Take the listing below and output it again exactly.

_ _ _ _

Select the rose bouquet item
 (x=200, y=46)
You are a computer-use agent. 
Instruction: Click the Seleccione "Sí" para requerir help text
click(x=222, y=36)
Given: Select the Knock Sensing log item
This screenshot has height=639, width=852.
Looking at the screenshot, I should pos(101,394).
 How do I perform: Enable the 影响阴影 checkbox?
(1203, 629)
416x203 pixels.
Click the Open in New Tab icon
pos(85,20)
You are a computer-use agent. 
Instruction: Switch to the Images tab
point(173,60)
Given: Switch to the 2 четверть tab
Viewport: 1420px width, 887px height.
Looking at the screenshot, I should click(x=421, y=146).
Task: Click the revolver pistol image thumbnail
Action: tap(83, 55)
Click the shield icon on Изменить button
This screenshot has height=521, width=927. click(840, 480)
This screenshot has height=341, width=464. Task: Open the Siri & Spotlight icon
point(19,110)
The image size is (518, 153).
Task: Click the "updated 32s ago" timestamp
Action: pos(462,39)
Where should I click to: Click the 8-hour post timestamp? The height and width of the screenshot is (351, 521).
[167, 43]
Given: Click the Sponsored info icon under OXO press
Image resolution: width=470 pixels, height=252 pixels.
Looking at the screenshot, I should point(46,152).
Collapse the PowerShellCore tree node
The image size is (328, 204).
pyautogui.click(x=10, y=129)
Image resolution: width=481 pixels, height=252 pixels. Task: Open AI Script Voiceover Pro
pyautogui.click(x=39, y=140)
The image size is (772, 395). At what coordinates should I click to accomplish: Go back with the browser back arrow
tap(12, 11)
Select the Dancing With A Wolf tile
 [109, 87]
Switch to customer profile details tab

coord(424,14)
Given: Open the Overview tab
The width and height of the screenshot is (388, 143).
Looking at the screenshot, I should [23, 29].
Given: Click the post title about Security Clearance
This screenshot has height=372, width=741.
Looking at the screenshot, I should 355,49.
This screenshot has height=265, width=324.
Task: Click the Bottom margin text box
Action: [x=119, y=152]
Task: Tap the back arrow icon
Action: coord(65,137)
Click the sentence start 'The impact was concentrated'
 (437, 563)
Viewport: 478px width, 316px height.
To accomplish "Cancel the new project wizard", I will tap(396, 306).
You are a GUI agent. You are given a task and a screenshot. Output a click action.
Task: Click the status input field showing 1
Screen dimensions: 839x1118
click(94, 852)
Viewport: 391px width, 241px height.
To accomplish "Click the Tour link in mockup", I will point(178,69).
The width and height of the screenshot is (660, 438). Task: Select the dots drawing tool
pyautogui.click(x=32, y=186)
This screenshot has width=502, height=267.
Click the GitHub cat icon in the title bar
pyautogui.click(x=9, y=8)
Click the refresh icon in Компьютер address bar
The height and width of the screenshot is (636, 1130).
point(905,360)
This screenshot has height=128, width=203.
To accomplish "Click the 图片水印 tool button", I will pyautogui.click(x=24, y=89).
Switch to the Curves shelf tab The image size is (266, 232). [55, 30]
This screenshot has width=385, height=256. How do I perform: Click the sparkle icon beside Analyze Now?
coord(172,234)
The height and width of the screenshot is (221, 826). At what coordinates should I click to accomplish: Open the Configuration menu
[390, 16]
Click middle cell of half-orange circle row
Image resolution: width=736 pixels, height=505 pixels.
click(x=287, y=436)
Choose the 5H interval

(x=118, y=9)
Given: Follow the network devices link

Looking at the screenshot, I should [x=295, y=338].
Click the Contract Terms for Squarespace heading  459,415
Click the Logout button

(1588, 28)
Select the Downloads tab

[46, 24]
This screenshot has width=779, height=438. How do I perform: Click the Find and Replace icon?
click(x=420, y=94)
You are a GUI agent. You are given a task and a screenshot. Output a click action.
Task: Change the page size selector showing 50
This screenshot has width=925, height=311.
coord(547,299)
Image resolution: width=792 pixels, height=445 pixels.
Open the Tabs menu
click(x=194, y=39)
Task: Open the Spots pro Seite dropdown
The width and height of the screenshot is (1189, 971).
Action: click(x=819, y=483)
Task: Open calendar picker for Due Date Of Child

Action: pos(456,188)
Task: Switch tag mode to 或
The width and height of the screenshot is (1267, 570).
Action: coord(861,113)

_ _ _ _

◆ Exercise solution
Select the rose bouquet item
 (x=200, y=46)
You are a computer-use agent. 
Instruction: Click the Seleccione "Sí" para requerir help text
click(x=222, y=36)
Given: Select the Knock Sensing log item
This screenshot has height=639, width=852.
Looking at the screenshot, I should pos(101,394).
 How do I perform: Enable the 影响阴影 checkbox?
(1203, 629)
416x203 pixels.
Click the Open in New Tab icon
pos(85,20)
You are a computer-use agent. 
Instruction: Switch to the Images tab
point(173,60)
Given: Switch to the 2 четверть tab
Viewport: 1420px width, 887px height.
Looking at the screenshot, I should click(x=421, y=146).
Task: Click the revolver pistol image thumbnail
Action: tap(83, 55)
Click the shield icon on Изменить button
This screenshot has height=521, width=927. click(840, 480)
This screenshot has height=341, width=464. Task: Open the Siri & Spotlight icon
point(19,110)
The image size is (518, 153).
Task: Click the "updated 32s ago" timestamp
Action: pos(462,39)
Where should I click to: Click the 8-hour post timestamp? The height and width of the screenshot is (351, 521).
[167, 43]
Given: Click the Sponsored info icon under OXO press
Image resolution: width=470 pixels, height=252 pixels.
Looking at the screenshot, I should point(46,152).
Collapse the PowerShellCore tree node
The image size is (328, 204).
pyautogui.click(x=10, y=129)
Image resolution: width=481 pixels, height=252 pixels. Task: Open AI Script Voiceover Pro
pyautogui.click(x=39, y=140)
The image size is (772, 395). At what coordinates should I click to accomplish: Go back with the browser back arrow
tap(12, 11)
Select the Dancing With A Wolf tile
 [109, 87]
Switch to customer profile details tab

coord(424,14)
Given: Open the Overview tab
The width and height of the screenshot is (388, 143).
Looking at the screenshot, I should [23, 29].
Given: Click the post title about Security Clearance
This screenshot has height=372, width=741.
Looking at the screenshot, I should 355,49.
This screenshot has height=265, width=324.
Task: Click the Bottom margin text box
Action: [x=119, y=152]
Task: Tap the back arrow icon
Action: coord(65,137)
Click the sentence start 'The impact was concentrated'
 (437, 563)
Viewport: 478px width, 316px height.
To accomplish "Cancel the new project wizard", I will tap(396, 306).
You are a GUI agent. You are given a task and a screenshot. Output a click action.
Task: Click the status input field showing 1
Screen dimensions: 839x1118
click(94, 852)
Viewport: 391px width, 241px height.
To accomplish "Click the Tour link in mockup", I will point(178,69).
The width and height of the screenshot is (660, 438). Task: Select the dots drawing tool
pyautogui.click(x=32, y=186)
This screenshot has width=502, height=267.
Click the GitHub cat icon in the title bar
pyautogui.click(x=9, y=8)
Click the refresh icon in Компьютер address bar
The height and width of the screenshot is (636, 1130).
point(905,360)
This screenshot has height=128, width=203.
To accomplish "Click the 图片水印 tool button", I will pyautogui.click(x=24, y=89).
Switch to the Curves shelf tab The image size is (266, 232). [55, 30]
This screenshot has width=385, height=256. How do I perform: Click the sparkle icon beside Analyze Now?
coord(172,234)
The height and width of the screenshot is (221, 826). At what coordinates should I click to accomplish: Open the Configuration menu
[390, 16]
Click middle cell of half-orange circle row
Image resolution: width=736 pixels, height=505 pixels.
click(x=287, y=436)
Choose the 5H interval

(x=118, y=9)
Given: Follow the network devices link

Looking at the screenshot, I should [x=295, y=338].
Click the Contract Terms for Squarespace heading  459,415
Click the Logout button

(1588, 28)
Select the Downloads tab

[46, 24]
This screenshot has width=779, height=438. How do I perform: Click the Find and Replace icon?
click(x=420, y=94)
You are a GUI agent. You are given a task and a screenshot. Output a click action.
Task: Change the page size selector showing 50
This screenshot has width=925, height=311.
coord(547,299)
Image resolution: width=792 pixels, height=445 pixels.
Open the Tabs menu
click(x=194, y=39)
Task: Open the Spots pro Seite dropdown
The width and height of the screenshot is (1189, 971).
Action: click(x=819, y=483)
Task: Open calendar picker for Due Date Of Child

Action: pos(456,188)
Task: Switch tag mode to 或
The width and height of the screenshot is (1267, 570).
Action: coord(861,113)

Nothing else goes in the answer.